(Source information begins)

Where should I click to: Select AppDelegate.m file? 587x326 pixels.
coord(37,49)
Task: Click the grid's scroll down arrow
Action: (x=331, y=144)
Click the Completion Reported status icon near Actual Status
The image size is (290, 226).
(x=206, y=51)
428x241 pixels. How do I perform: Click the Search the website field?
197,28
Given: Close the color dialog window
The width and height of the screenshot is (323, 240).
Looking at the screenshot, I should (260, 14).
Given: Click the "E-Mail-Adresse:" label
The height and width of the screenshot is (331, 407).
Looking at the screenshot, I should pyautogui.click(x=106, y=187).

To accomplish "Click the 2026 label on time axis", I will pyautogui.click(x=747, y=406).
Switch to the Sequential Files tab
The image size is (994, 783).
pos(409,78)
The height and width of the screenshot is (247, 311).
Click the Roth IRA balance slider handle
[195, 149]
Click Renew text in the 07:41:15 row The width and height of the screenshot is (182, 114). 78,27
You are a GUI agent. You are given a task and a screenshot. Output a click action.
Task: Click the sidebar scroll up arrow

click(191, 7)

(Source information ends)
(Source information begins)

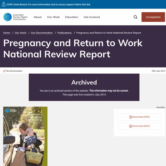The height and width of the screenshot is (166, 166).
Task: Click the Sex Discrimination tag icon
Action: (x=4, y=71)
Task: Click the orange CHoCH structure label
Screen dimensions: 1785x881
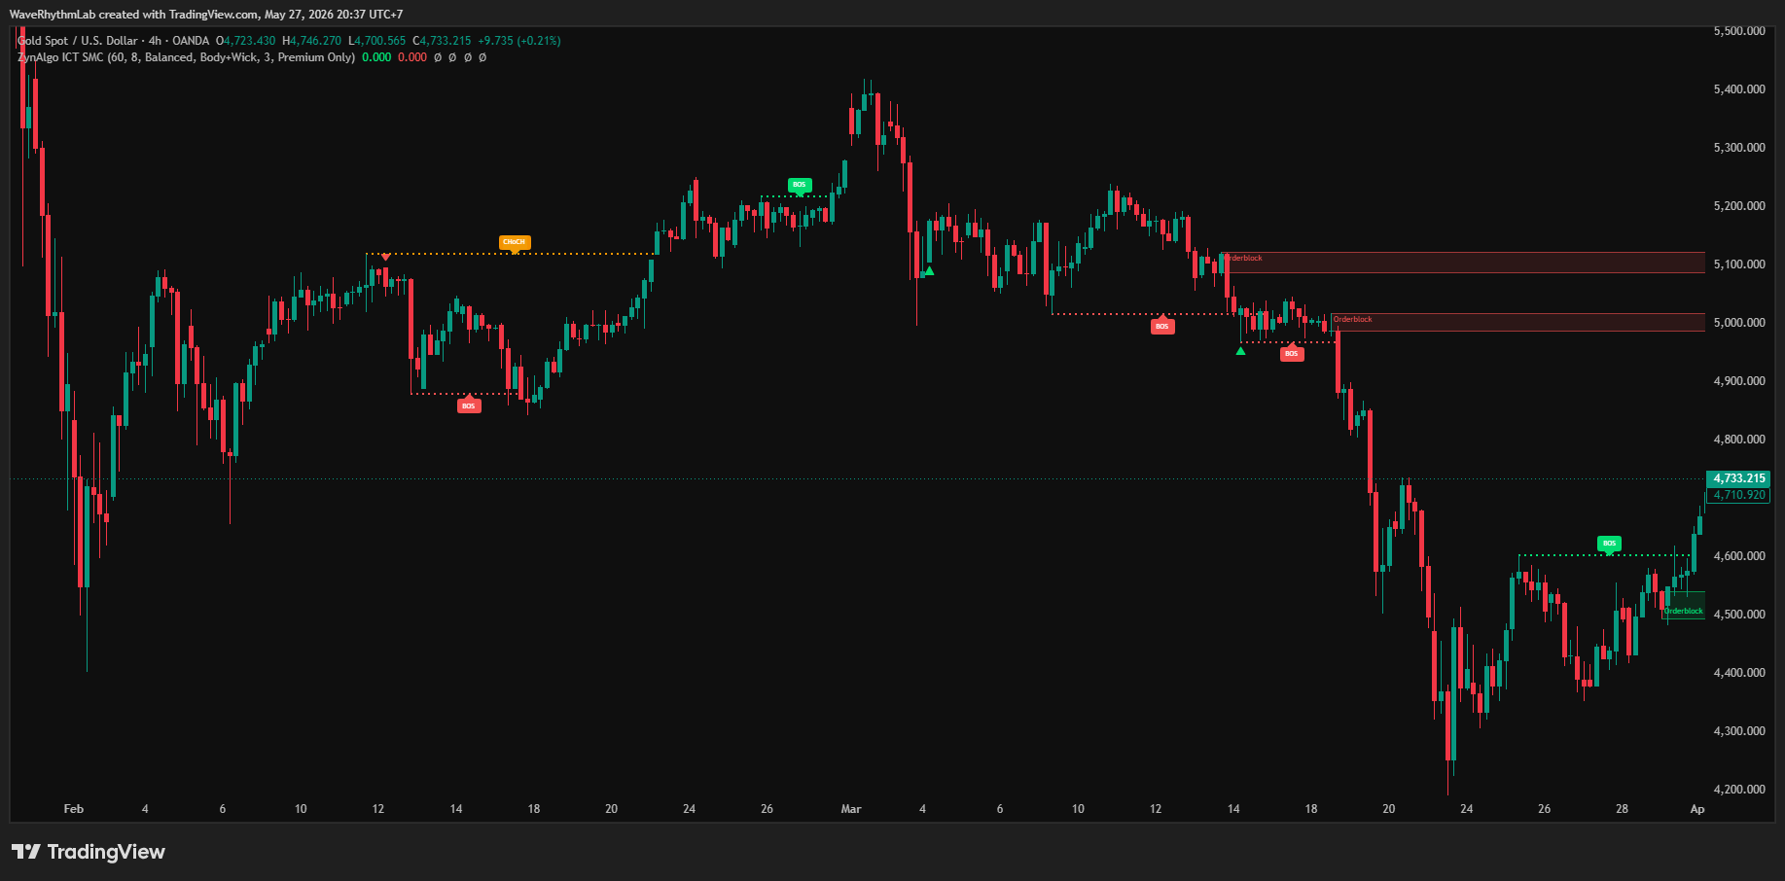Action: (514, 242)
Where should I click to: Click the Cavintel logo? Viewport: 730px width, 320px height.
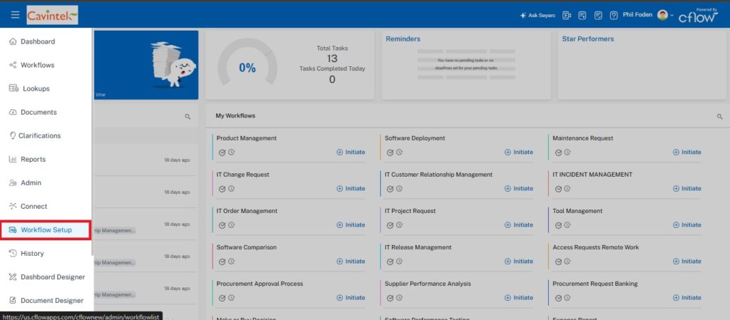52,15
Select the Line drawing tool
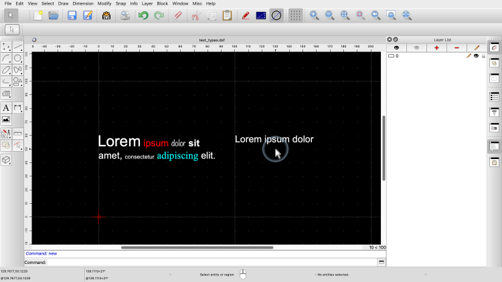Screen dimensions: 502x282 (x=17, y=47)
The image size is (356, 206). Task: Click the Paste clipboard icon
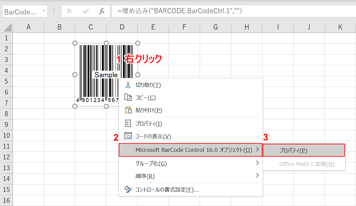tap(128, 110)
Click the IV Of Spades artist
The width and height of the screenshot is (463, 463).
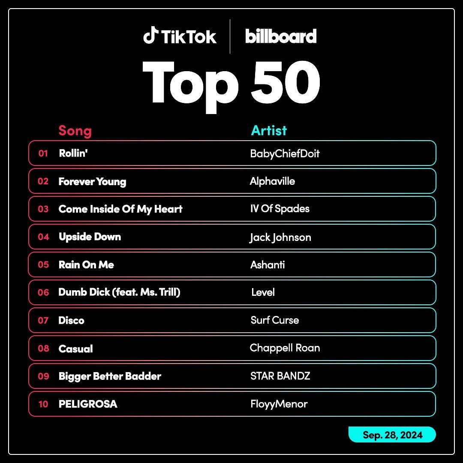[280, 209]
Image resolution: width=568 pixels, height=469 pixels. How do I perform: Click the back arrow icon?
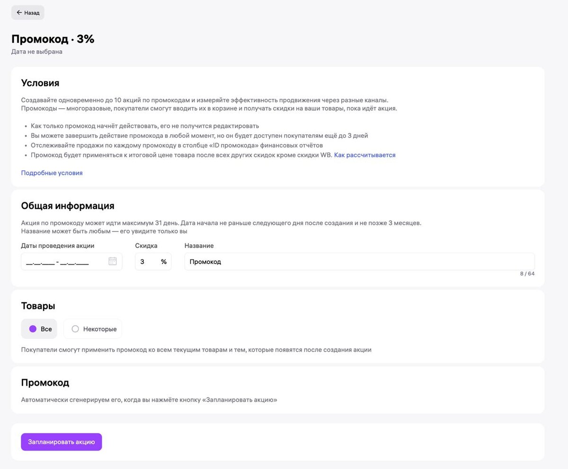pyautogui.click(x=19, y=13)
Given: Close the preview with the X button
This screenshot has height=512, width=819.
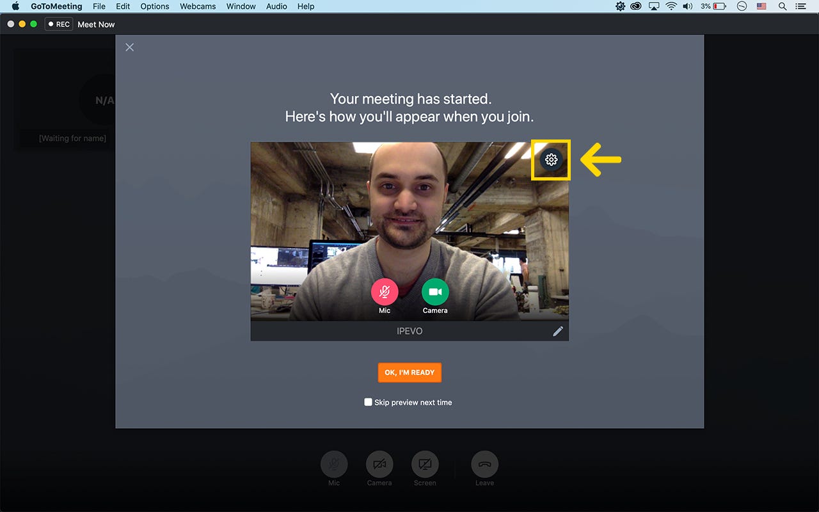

(Source information ends)

### Problem to solve
Please write out, exactly as they appear above, only the lines in the stretch from the line with "Given: Close the preview with the X button" through the line with "This screenshot has height=512, width=819.".

### Written answer
Given: Close the preview with the X button
This screenshot has height=512, width=819.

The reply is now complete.